Roles and Participation

DKWS does not work with a flat field where everyone does or carries exactly the same thing.

Participation is possible, but roles may differ.

That difference should not be hidden.

It should be made visible, discussable, and bounded.

LPWS helps recognise contribution. DKWS helps clarify what different people, groups, entrepreneurs, or organisations actually carry in practice.

Possible roles within DKWS

Possible roles within DKWS may include:

  • participants
  • contributors
  • entrepreneurs
  • supporting partners
  • operational parties
  • infrastructure parties
  • carrying sources
  • Luma Hubs or practical field points

These roles are not fixed ranks.

They are practical positions that may help clarify who carries what within a specific exchange, project, or cooperation.

What these roles may carry

A participant may take part in exchange, reflection, contribution, or practical cooperation.

A contributor may bring time, work, knowledge, care, material, support, or skill.

An entrepreneur may carry continuity, cost, responsibility, risk, customer relation, planning, or operational pressure.

A supporting partner may help strengthen the field without owning or controlling it.

An operational or infrastructure party may help carry the practical systems that make exchange possible.

A carrying source may provide stock, space, funding, production, tools, food, project value, event value, or another concrete contribution that allows movement or circulation to be supported.

Different roles, equal human value

Different roles may carry different levels of responsibility.

That does not make one person more valuable than another.

It simply means that the practical weight being carried may differ.

DKWS should never turn role difference into superiority.

It should make practical responsibility clearer without creating a hierarchy of human worth.

Participation and carrying capacity

Participation within DKWS gains practical weight when something is actually carried.

That may be:

  • time
  • skill
  • work
  • stock
  • space
  • tools
  • responsibility
  • continuity
  • risk
  • coordination
  • customer relation
  • practical availability

This helps DKWS distinguish between interest, intention, contribution, and real carrying capacity.

Interest may open a conversation.

Contribution may open recognition.

Carrying capacity may open practical exchange or circulation.

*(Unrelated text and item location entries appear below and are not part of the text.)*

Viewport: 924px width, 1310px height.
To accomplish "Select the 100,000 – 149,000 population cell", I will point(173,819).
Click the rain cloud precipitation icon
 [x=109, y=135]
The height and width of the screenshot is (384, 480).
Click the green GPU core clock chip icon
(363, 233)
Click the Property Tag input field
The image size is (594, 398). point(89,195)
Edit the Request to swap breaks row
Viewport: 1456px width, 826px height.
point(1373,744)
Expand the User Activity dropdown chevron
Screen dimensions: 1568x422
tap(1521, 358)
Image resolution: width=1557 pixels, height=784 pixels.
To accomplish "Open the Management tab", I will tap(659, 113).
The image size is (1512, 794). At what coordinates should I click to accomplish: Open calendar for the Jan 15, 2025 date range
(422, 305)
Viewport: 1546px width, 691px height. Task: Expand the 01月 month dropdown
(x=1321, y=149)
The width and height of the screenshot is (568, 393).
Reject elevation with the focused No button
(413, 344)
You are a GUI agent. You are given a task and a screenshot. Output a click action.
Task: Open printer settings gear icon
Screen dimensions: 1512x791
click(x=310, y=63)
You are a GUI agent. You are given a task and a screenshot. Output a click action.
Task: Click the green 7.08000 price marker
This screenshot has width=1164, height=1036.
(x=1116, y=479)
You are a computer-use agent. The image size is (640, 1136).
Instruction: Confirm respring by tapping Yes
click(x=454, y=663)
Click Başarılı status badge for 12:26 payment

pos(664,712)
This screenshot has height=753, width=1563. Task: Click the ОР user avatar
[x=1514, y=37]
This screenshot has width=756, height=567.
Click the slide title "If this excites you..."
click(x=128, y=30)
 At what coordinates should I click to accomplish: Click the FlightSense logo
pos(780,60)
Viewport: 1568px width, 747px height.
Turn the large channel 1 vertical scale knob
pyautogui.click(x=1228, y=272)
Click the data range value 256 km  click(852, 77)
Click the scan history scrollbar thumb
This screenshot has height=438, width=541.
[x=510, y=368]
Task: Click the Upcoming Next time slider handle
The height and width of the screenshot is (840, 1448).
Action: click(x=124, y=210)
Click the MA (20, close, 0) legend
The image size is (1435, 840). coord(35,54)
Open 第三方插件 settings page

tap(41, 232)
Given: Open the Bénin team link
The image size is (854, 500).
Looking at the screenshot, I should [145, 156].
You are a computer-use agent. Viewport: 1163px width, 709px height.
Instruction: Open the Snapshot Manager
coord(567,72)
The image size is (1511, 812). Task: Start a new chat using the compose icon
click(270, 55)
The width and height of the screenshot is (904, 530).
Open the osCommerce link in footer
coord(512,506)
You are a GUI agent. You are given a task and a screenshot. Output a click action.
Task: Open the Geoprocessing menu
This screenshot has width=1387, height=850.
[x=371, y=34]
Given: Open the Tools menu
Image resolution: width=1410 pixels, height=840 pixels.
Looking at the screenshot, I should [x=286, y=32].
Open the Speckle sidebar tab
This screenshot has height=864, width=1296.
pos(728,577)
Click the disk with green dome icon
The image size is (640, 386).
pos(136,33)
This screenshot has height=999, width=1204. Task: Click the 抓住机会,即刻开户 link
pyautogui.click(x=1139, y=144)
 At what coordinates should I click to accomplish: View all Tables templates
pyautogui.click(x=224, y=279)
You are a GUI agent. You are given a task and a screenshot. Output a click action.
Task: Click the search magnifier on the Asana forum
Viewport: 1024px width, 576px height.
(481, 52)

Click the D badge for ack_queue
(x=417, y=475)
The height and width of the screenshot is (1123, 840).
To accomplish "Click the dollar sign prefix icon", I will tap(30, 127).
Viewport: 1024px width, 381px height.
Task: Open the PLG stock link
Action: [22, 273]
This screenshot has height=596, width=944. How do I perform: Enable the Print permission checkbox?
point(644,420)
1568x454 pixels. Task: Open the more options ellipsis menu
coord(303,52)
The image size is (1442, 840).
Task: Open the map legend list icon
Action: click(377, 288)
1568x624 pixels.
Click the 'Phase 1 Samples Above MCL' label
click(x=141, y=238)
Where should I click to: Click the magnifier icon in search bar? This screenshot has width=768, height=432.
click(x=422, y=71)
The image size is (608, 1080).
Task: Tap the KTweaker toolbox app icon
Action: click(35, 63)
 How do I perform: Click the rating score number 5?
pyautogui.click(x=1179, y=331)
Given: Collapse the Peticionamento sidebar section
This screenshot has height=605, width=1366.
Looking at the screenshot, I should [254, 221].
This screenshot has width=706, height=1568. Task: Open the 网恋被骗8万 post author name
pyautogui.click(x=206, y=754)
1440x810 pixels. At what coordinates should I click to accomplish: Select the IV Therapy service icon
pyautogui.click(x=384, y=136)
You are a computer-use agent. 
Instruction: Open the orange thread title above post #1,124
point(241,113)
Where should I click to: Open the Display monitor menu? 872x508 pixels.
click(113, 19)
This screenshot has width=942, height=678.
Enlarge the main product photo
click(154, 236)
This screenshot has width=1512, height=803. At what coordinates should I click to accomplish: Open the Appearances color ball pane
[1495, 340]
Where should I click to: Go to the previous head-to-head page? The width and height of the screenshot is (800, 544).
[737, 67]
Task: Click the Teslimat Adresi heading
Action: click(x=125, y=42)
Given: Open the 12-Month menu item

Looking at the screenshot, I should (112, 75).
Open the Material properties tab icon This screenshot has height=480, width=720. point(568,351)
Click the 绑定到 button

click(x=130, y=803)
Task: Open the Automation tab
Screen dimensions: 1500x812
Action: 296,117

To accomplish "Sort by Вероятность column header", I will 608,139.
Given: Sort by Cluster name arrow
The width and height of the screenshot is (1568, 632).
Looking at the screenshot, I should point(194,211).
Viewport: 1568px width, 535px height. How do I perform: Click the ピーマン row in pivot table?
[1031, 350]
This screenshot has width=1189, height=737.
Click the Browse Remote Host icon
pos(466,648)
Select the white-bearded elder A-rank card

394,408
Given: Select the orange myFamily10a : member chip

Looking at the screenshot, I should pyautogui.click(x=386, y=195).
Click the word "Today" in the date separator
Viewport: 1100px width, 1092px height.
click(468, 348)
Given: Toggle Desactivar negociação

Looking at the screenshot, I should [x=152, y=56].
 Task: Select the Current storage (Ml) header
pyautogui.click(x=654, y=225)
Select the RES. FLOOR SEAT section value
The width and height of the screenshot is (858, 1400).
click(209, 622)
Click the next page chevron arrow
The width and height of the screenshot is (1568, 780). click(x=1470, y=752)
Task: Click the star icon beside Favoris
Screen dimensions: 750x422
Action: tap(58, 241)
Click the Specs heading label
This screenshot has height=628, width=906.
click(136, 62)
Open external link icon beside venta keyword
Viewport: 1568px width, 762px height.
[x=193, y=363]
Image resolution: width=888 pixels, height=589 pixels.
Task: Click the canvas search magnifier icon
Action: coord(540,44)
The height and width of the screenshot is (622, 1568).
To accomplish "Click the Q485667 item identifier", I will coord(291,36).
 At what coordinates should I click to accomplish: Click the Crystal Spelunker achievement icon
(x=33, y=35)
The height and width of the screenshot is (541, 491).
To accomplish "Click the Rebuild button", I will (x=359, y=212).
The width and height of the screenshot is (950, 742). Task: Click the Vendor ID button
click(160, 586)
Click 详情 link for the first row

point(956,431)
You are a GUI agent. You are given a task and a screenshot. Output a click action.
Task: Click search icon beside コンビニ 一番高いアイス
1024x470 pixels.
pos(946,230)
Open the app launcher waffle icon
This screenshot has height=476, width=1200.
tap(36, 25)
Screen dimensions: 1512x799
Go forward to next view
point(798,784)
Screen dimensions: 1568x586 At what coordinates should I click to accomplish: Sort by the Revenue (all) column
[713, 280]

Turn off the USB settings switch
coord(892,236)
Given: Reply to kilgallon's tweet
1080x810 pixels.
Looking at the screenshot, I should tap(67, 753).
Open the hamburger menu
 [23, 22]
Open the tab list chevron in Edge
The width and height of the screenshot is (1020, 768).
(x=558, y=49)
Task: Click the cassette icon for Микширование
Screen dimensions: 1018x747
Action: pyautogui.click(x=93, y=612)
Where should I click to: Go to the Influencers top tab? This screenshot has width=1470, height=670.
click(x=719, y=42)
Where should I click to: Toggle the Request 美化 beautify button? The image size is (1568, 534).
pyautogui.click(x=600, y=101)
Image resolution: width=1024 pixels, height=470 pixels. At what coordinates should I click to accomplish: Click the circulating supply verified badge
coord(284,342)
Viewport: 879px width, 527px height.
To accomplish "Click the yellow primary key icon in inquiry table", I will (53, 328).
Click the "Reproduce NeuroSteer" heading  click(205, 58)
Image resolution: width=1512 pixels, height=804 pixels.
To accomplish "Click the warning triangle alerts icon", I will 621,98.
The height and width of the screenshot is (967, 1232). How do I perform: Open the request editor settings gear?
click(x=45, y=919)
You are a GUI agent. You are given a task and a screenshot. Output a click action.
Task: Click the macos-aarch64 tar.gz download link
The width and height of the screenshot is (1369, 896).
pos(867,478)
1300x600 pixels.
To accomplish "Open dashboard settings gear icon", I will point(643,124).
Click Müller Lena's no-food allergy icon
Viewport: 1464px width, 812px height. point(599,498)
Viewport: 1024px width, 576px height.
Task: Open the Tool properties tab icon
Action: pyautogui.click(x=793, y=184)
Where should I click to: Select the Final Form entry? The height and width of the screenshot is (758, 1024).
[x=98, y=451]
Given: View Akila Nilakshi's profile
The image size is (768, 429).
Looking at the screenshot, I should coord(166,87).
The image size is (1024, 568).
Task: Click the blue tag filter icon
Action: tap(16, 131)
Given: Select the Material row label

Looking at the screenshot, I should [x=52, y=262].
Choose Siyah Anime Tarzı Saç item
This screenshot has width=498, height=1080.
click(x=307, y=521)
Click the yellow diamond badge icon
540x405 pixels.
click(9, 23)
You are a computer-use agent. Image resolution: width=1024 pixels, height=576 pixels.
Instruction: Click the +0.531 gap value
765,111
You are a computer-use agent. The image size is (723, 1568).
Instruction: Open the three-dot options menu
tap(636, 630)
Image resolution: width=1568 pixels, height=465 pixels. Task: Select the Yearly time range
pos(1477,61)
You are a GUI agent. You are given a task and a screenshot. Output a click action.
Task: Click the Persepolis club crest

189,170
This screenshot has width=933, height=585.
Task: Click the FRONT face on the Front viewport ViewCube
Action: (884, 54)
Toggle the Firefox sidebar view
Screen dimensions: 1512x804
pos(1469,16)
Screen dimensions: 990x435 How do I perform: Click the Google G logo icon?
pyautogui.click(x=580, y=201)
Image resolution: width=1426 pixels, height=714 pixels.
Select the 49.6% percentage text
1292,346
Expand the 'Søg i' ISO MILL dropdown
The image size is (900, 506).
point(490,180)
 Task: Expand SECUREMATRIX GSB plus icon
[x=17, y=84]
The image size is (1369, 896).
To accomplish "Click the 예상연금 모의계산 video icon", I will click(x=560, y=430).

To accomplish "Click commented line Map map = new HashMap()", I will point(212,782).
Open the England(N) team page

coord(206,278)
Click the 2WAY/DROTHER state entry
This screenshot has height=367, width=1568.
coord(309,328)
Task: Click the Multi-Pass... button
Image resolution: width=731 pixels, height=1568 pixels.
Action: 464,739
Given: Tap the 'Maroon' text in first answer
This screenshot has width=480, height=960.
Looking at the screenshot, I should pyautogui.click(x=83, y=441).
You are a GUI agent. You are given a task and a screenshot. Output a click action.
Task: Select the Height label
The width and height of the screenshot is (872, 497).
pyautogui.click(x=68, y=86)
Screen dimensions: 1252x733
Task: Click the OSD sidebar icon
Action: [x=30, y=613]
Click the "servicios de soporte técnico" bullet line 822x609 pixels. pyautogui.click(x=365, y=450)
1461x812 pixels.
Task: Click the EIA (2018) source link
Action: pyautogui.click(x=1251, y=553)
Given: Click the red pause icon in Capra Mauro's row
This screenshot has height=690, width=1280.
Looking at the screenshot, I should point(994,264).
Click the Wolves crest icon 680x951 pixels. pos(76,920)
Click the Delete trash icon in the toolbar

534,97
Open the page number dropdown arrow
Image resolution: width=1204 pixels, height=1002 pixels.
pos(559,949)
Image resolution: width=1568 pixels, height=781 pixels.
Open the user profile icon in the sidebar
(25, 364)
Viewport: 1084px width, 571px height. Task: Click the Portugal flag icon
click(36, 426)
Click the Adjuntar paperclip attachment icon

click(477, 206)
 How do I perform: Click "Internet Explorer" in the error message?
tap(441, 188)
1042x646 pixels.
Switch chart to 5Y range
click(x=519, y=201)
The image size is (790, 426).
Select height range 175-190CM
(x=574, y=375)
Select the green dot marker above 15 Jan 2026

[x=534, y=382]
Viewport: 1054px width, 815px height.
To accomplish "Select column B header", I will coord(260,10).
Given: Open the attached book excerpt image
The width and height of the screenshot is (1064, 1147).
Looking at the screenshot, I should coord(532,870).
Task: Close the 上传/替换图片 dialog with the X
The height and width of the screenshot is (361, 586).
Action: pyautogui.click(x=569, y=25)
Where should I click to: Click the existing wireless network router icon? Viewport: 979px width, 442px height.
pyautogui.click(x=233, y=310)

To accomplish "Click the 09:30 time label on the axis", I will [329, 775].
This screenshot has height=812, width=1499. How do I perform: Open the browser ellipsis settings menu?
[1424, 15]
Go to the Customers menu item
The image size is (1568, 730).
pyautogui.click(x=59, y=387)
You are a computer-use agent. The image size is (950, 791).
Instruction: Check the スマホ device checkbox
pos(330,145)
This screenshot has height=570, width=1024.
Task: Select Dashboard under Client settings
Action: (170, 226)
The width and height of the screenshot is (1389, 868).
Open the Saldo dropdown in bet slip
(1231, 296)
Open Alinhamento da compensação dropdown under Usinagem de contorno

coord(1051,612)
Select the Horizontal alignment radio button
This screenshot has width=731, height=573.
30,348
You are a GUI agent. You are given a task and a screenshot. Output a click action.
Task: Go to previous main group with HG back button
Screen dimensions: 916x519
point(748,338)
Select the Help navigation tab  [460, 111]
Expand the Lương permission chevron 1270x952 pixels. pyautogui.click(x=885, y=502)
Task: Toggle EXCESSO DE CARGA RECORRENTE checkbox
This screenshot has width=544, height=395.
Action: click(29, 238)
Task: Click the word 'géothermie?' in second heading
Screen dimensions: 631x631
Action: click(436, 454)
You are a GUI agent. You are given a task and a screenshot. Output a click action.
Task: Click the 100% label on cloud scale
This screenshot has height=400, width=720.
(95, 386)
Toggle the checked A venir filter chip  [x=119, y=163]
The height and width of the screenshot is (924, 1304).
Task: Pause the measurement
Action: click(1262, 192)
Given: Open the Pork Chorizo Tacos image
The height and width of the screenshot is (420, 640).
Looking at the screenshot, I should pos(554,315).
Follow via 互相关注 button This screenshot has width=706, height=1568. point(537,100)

Role clarity protects cooperation

Cooperation becomes unstable when roles remain vague.

If one person brings the client, another carries the risk, another performs the work, and another provides the infrastructure, the exchange needs clear language.

Role clarity helps protect:

  • trust
  • boundaries
  • fair return
  • responsibility
  • continuity
  • practical expectations
  • the difference between support and ownership

DKWS makes these differences visible so they can remain fair, discussable, and bounded.

Active contribution

Active contribution is welcome.

DKWS becomes meaningful when people, entrepreneurs, and practical carriers bring real situations, skills, responsibilities, and exchange questions into the conversation.

This does not mean everyone must carry the same weight.

It means that what is carried should become clear enough to support practical cooperation.

In essence

DKWS makes practical roles visible.

It does not rank people by worth.

It helps clarify who carries what, where responsibility sits, and how cooperation can remain fair, explainable, and workable.

Roles may differ.

Human worth does not.

Carrying capacity matters because practical exchange needs something real to stand on.